### Work order
The output should be the listing below, limited to the lines from the one with "You are a computer-use" through the one with "You are a GUI", exact and without pictures.

### Material shown
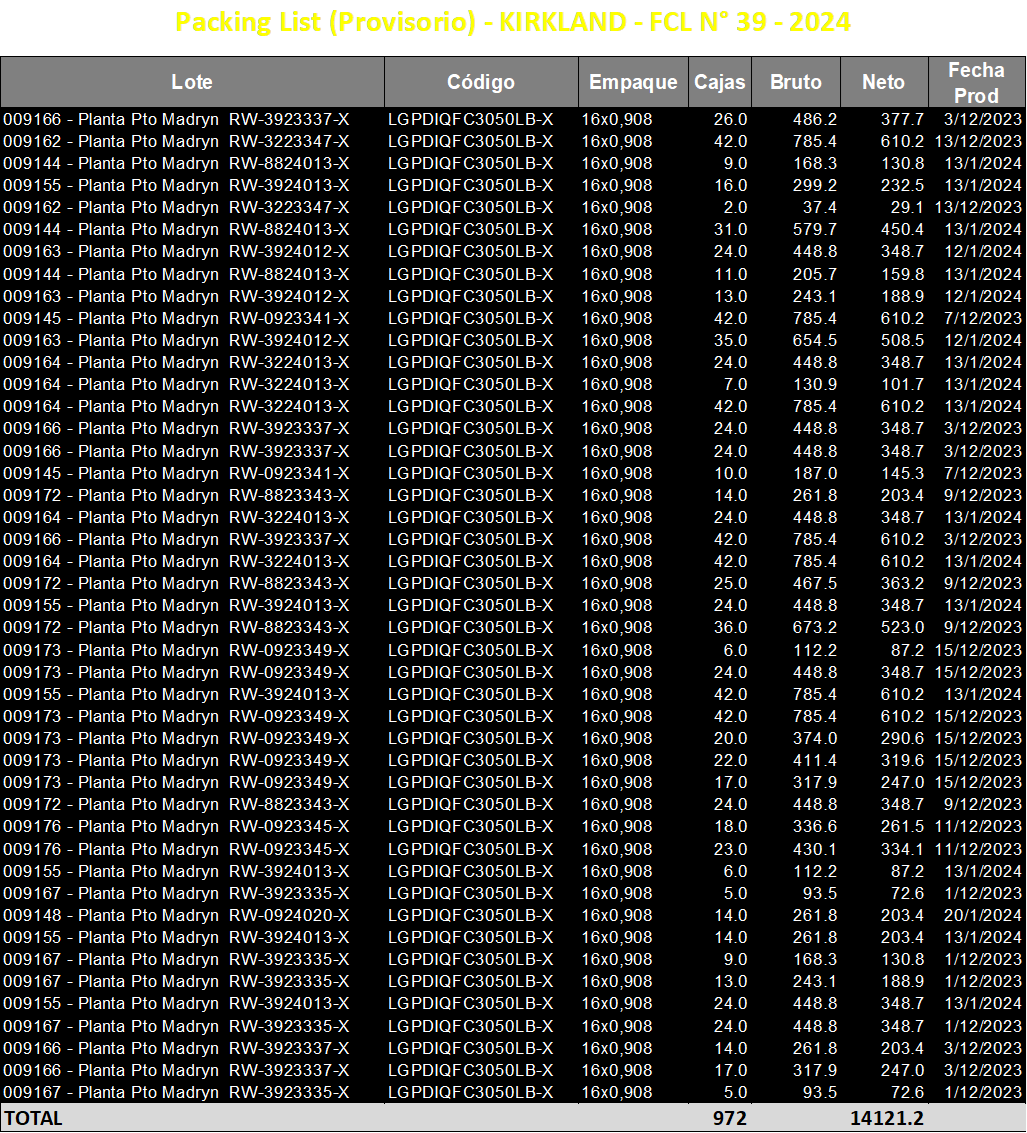Click the Fecha Prod column header
This screenshot has width=1027, height=1133.
(976, 82)
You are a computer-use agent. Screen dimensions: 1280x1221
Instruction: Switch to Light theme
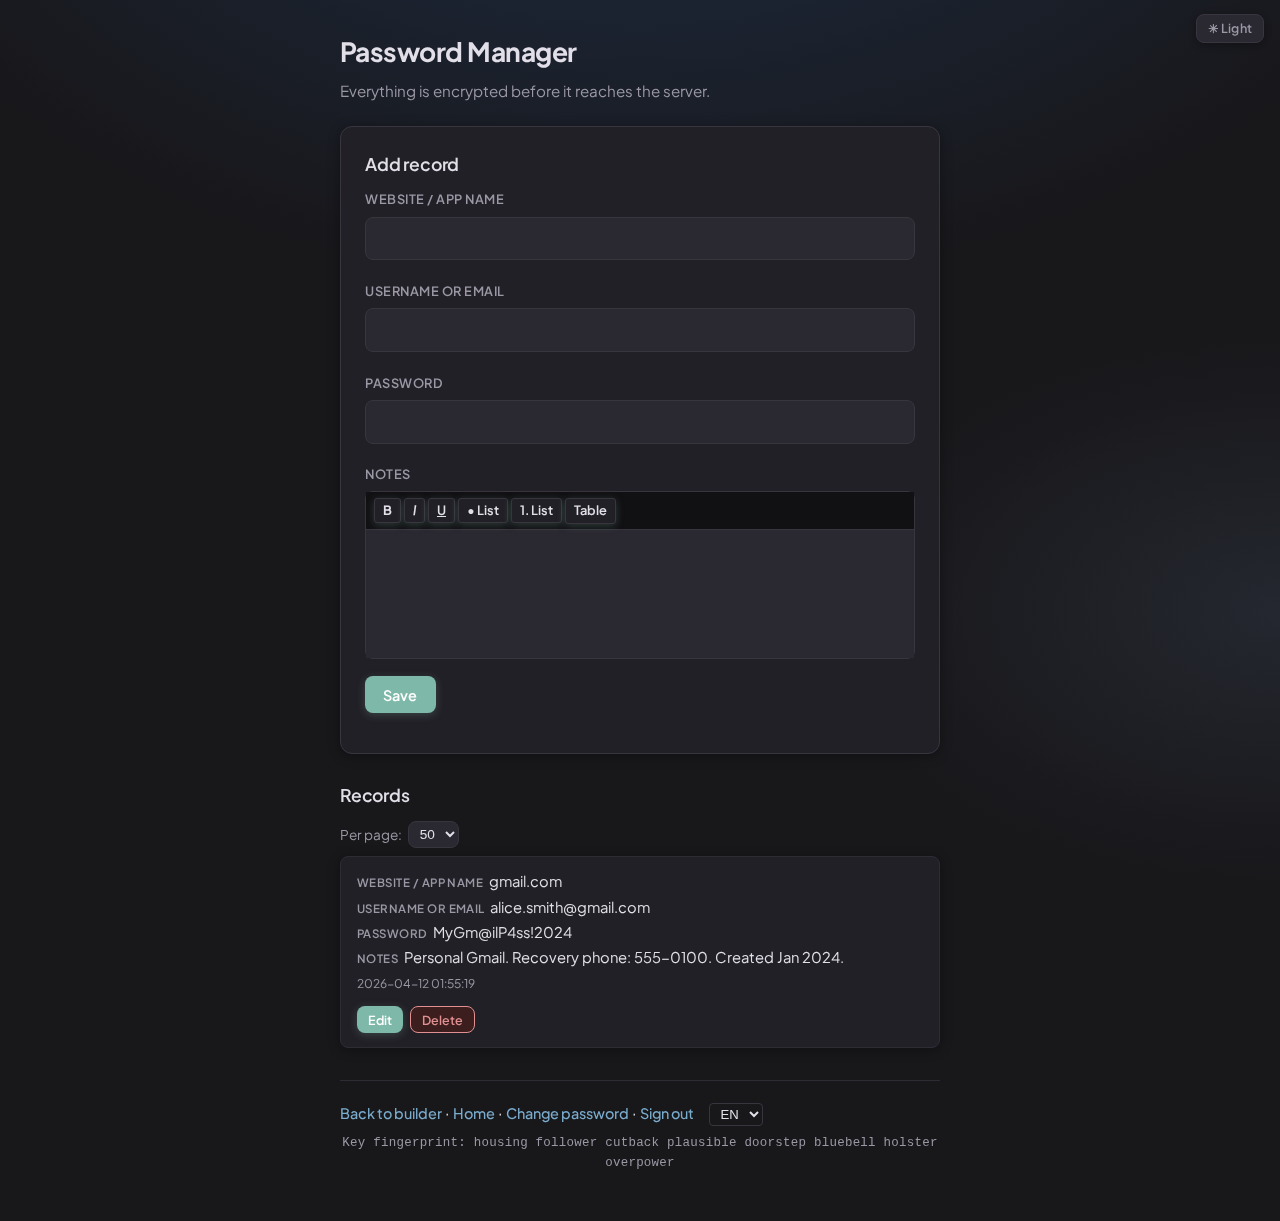[1229, 29]
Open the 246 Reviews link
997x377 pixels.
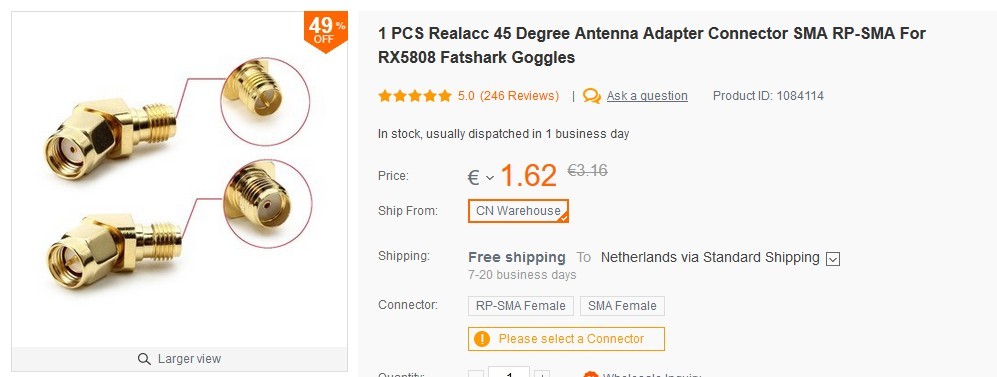[x=519, y=96]
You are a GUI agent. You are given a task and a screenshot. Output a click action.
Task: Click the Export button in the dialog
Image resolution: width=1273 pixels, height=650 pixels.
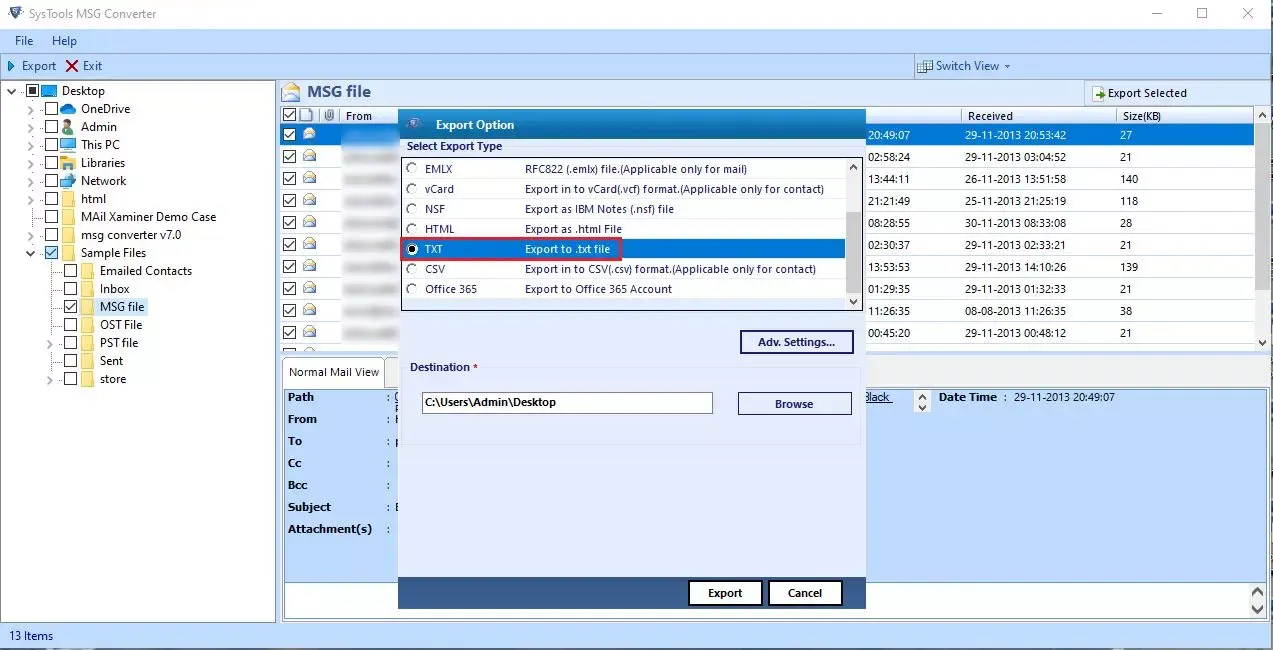tap(724, 592)
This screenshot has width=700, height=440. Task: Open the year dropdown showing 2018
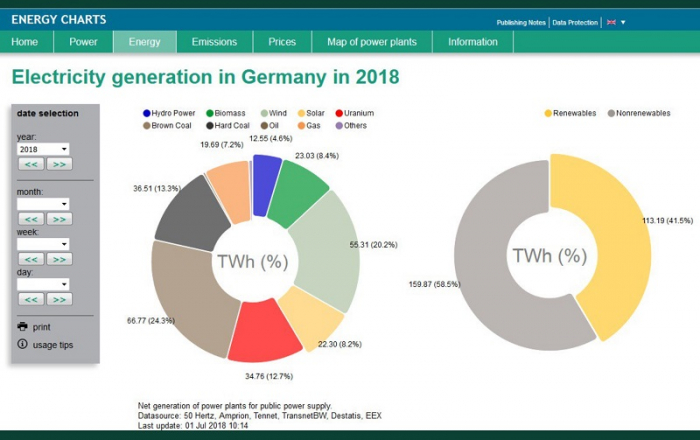coord(43,149)
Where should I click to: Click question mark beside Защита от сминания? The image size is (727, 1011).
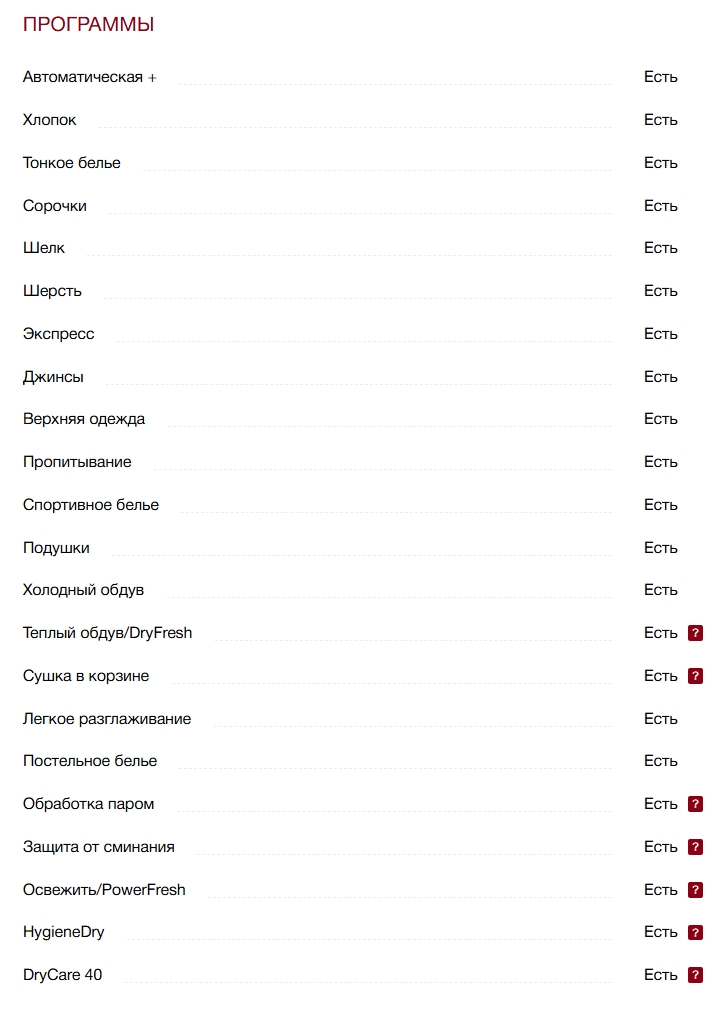[x=695, y=847]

### Output below
You are a computer-use agent. Screen dimensions: 1280x1221
Instruction: Switch to Light theme
[1229, 29]
Open the 246 Reviews link
997x377 pixels.
[x=519, y=96]
You are a GUI agent. You are given a task and a screenshot. Output a click action.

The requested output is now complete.